- _TASK_:
A picture-free, exact transcript of the entries below is required.

┌─ EXERCISE INPUT

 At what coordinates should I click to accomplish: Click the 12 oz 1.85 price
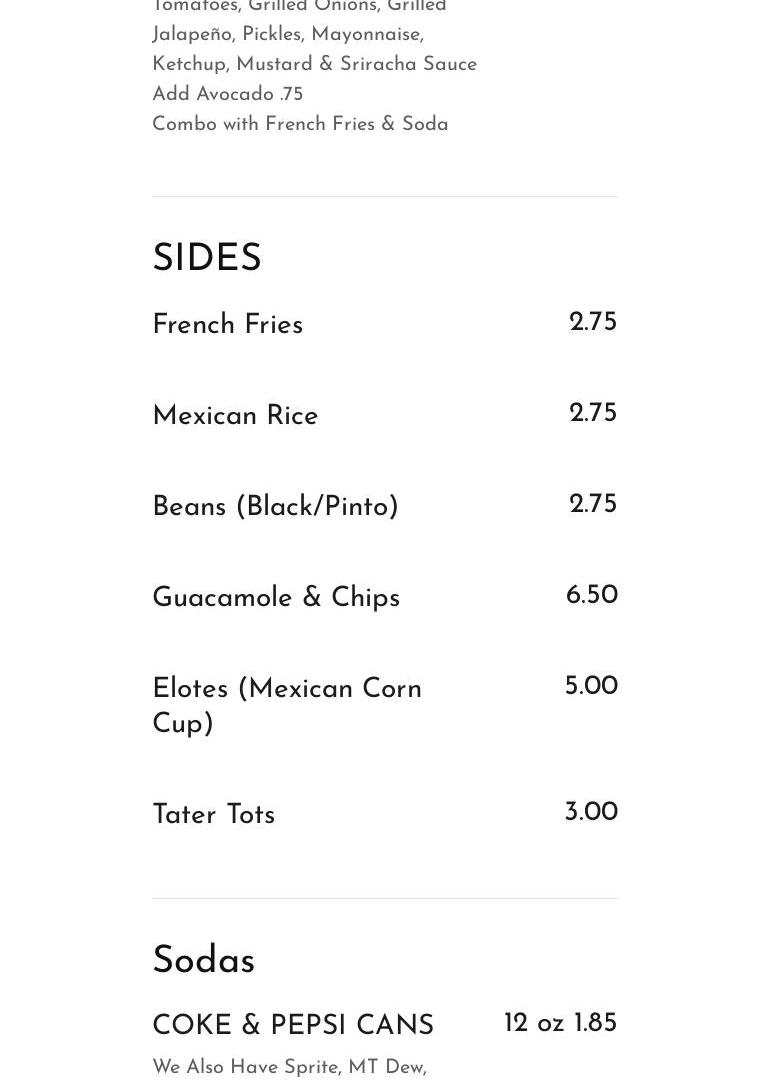click(x=560, y=1024)
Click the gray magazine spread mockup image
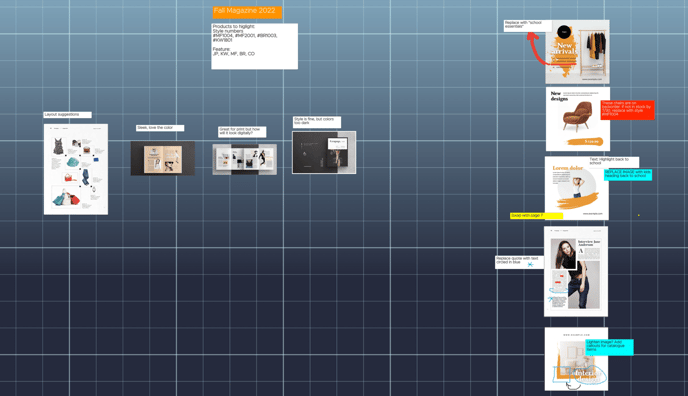 (245, 159)
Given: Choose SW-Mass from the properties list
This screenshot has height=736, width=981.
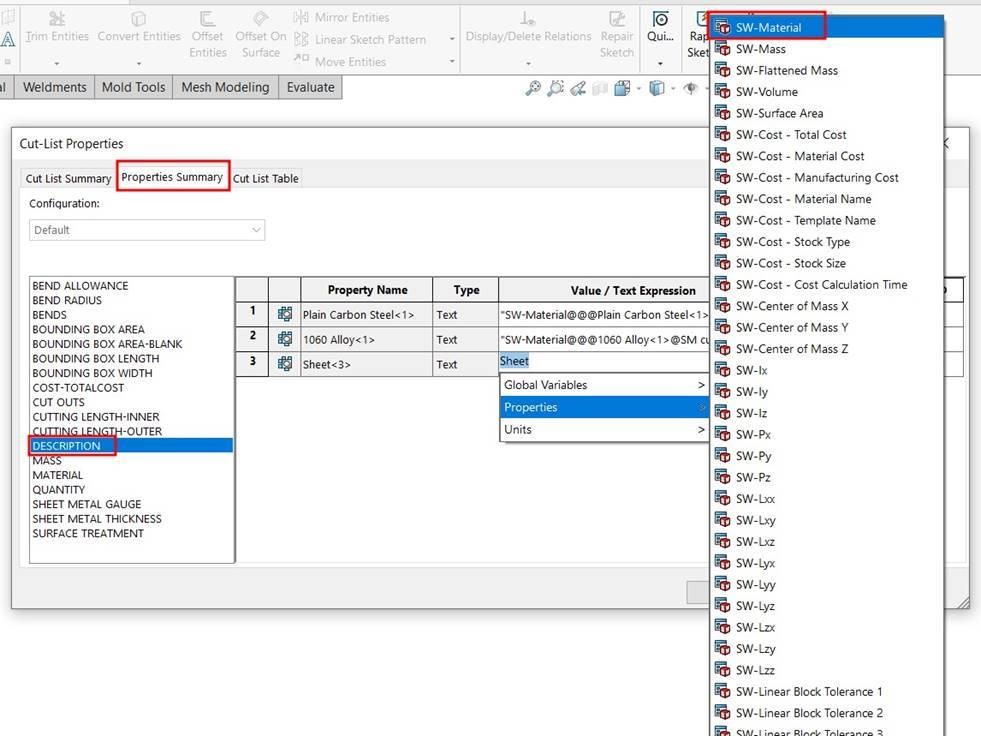Looking at the screenshot, I should click(760, 49).
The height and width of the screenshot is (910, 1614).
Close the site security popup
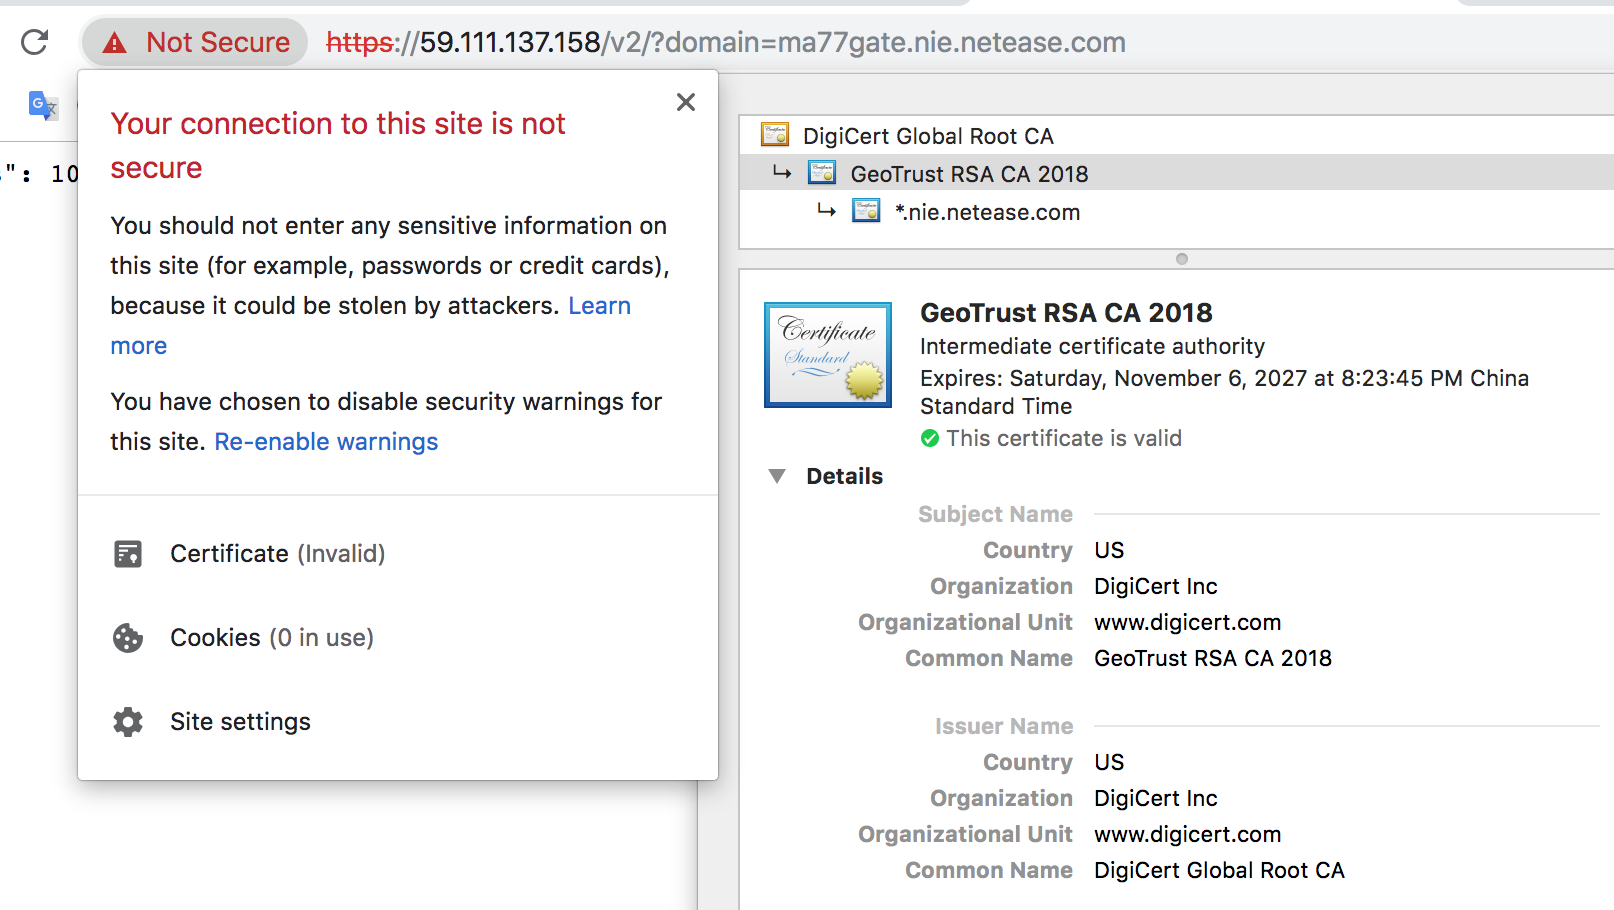point(686,102)
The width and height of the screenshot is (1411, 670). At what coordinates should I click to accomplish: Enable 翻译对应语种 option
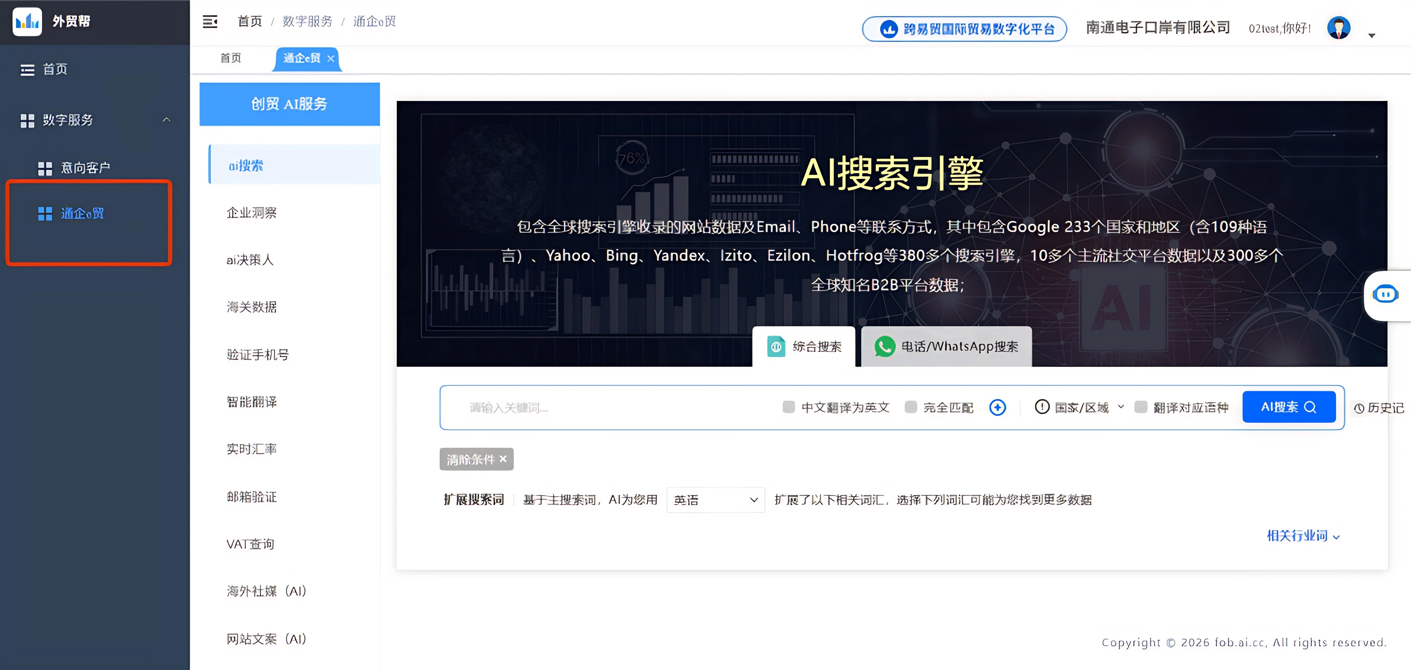[1141, 407]
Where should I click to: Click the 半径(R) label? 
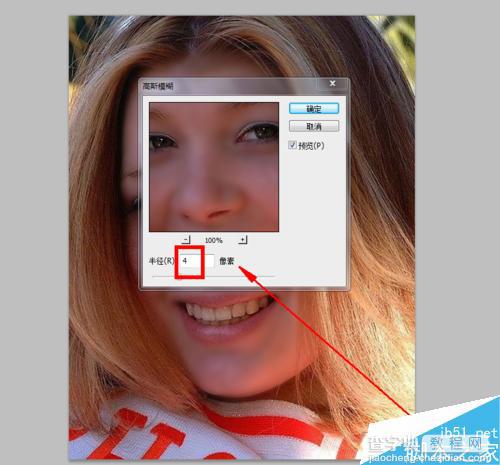(x=161, y=261)
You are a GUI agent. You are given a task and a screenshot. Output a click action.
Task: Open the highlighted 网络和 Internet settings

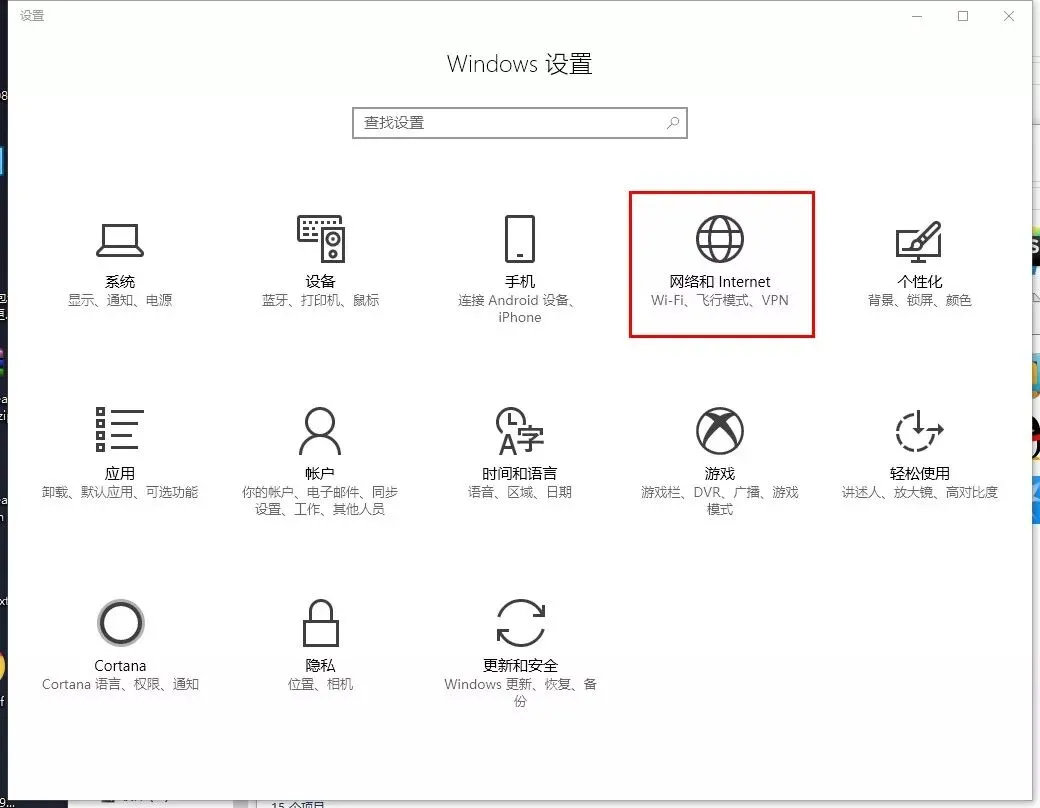pos(720,263)
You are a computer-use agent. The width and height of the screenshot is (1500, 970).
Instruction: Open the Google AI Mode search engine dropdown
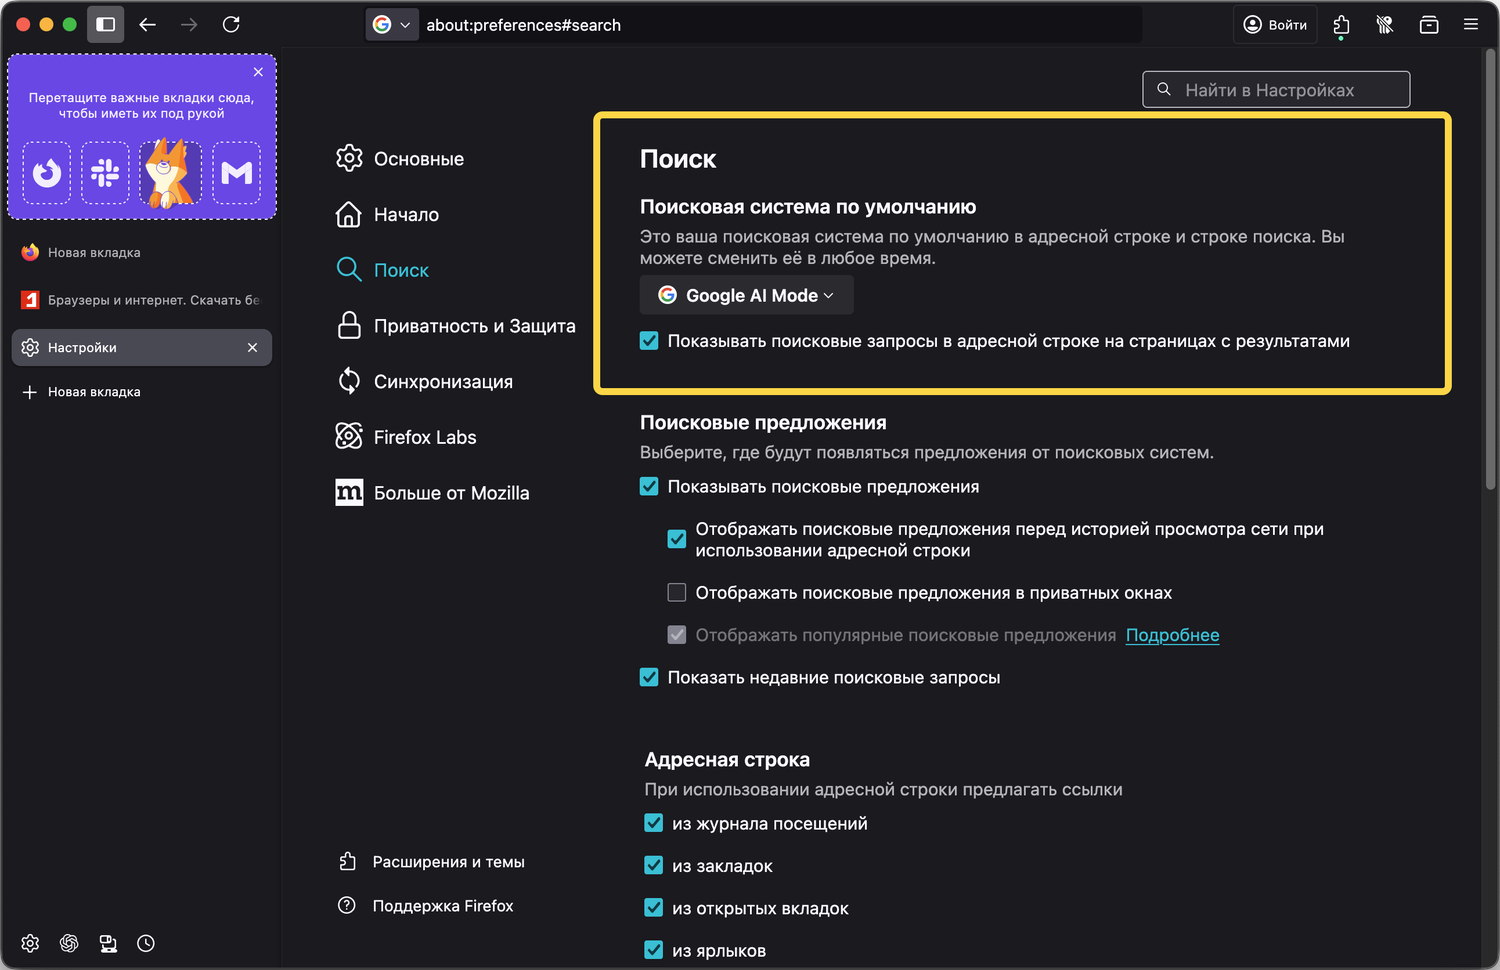pyautogui.click(x=746, y=295)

└─

- _ANSWER SPACE_:
 At what coordinates should I click to accomplish: Click the 12 oz 1.85 price
click(x=560, y=1024)
Click the gray magazine spread mockup image
 (245, 159)
Given: Choose SW-Mass from the properties list
This screenshot has height=736, width=981.
Looking at the screenshot, I should click(760, 49).
The height and width of the screenshot is (910, 1614).
Close the site security popup
point(686,102)
The width and height of the screenshot is (1411, 670). At what coordinates should I click to accomplish: Enable 翻译对应语种 option
[1141, 407]
Where should I click to: Click the 半径(R) label? 
(x=161, y=261)
You are a GUI agent. You are given a task and a screenshot. Output a click action.
Task: Open the highlighted 网络和 Internet settings

pos(720,263)
You are a computer-use agent. The width and height of the screenshot is (1500, 970).
Instruction: Open the Google AI Mode search engine dropdown
pyautogui.click(x=746, y=295)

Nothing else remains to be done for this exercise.